I did find later a girl who could actually write “sneeze”, and I will always think she is a truly remarkable genius!
(Asking Chinese people to write this seems to be turning into a hobby:
http://www.economist.com/blogs/johnson/2010/07/writing_chinese
:))
@Peking Duck’s resident poet
1. I have tried to learn Gernman, Russian and Japanese, and failed miserably.
2. There is no decent Chinese writers on the mainland. Personally I think all of them, except Han Han and Lian Yue, read like they would trade freedom of speech for 3 bowls of rice. You will have to look to Taiwanese writers. 龙应台 is my favorite. She writes both fictions and non-fictions beautifully.
3. I’m sorry you met so many Chinese “bastards”. I meet my fair share of them on a daily basis. I guess all we can do is to try to stay the hell away from them.

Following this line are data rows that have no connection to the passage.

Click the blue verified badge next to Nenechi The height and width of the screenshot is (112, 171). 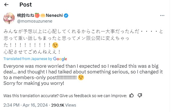(x=66, y=15)
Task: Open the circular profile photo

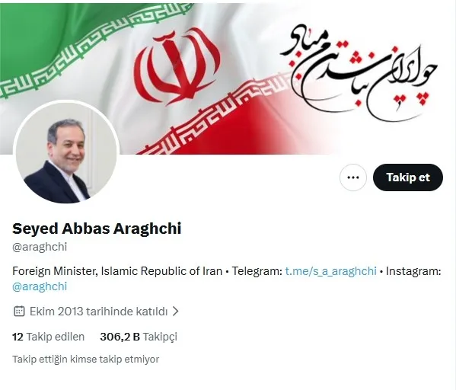Action: [66, 152]
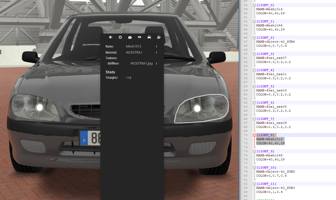336x200 pixels.
Task: Click the WCEXTRA1.jpg texture filename
Action: point(141,63)
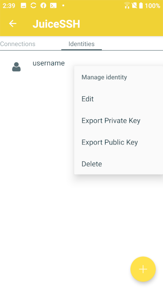Switch to the Connections tab
Image resolution: width=163 pixels, height=289 pixels.
point(18,44)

4. I couldn’t care less about where people are from. It has very little to do with who they are. Being born in a good/bad place is not an accomplishment or handicap of your own.
5. I can’t write “sneeze” either. The Chinese rely 98% on pinyin to write (type) and 100% on characters to read. That’s why we can’t write properly, and the language won’t get “romanized” either.
6. However you are disappointed in life, please don’t lower your standards.
wow, a through-the-looking-glass laowai example of the “哇,你的國語說得很好啊” conversation! now i’ve seen it all.
I hate talking about the Chinese educational system because, as a foreign teacher, I make my living preying on the fear of Chinese parents and suffering of Chinese students. Obviously Chinese schools are not all doom and gloom, and there is a sense of camraderie that is impossible to find in American schools, but for the most part I loathe the Chinese educational system. I loathe myself more for not really being able to do anything about it besides make money. Hell, I got in real hot water when, after agreeing to teach my problem cousin-in-law, I just let him do nothing for a week instead of studying because I did not want to contribute to his crappy summer. If the kid fails to shape up, for the rest of my life I will be blamed for it befcause I did not demand four hours of English homework (on top of his other homework) a day for a two-week period. I can only imagine the crap he has to go through.